K-ras突变和肿瘤低氧环境生长是结肠癌患者化疗耐受和预后差的重要因素。我们前期筛选到Adrenomedullin (ADM)是低氧下K-ras突变型结肠癌细胞的关键下游基因,.发现ADM在K-ras突变型结肠癌组织中高表达，并促进结肠癌细胞侵袭。因此，我们推测ADM是K-ras突变型结肠癌在低氧条件下生长和侵袭的关键分泌蛋白。本课题拟系统研究低氧下PI3K/Akt/mTOR和raf/MEK/Erk等K-ras下游信号通路对结肠癌细胞低氧诱导因子（HIF-1ɑ）和ADM的分子调控机制；明确ADM低氧表达是否依赖于HIF-1ɑ，并鉴定ADM低氧反应元件；体内外试验评价shRNA干扰ADM对K-ras突变型结肠癌生长，侵袭和肿瘤血管生成的影响和分子机理。研究将阐明结肠癌低氧环境下K-ras突变对HIF-1ɑ和ADM的分子调控机制，ADM"靶向"干预有望为K-ras突变型结肠癌治疗提供新途径。

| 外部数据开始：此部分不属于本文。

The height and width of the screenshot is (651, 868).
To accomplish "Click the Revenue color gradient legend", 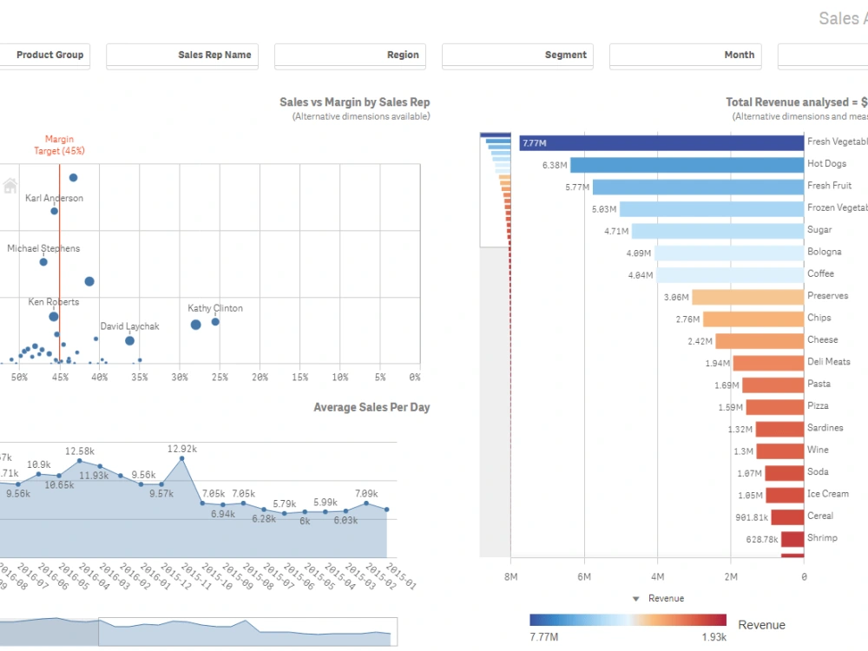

KRAS基因影响结直肠癌的血管形成、转移和化疗耐药在低氧环境下这些恶性行为得到增强。为明确低氧环境下，突变型KRAS的功能，我们在KRAS分别突变和野生的DKs5和DKO3结肠癌细胞中进行microarray分析，筛选到ADM是低氧下DKs5中表达明显上调的基因之一。在低氧下KRAS野生的Caco-2 细胞中过表达突变型KRAS后，ADM的表达明显增加；而KRAS突变的HCT116, DLD1和SW480细胞中KRAS被干扰后，ADM的表达明显受到抑制。结肠癌细胞中ADM被干扰后，细胞侵袭明显受到抑制，ADM表达增加或外源性添加ADM后，细胞的侵袭明显增多。ADM被稳定敲低后建立的裸鼠皮下移植瘤生长明显受限，免疫组化检测发现血管形成明显被抑制，细胞凋亡明显增强。进一步在体外研究中发现，ADM可以调节结肠癌细胞的侵袭过程。56例结直肠癌的患者，KRAS突变的样本中ADM的表达显著增高。有淋巴结转移的结肠癌组织中，ADM, ADMR和CRLR 的表达明显增加，ADMR和CRLR表达被抑制后，结肠癌细胞的增殖、迁移、侵袭等均明显受限， 尤其是在ADMR和 CRLR共同干扰组。KRAS和ADM有望作为结肠癌的诊断标记物及治疗靶点，具有重要的理论指导意义和潜在应用价值。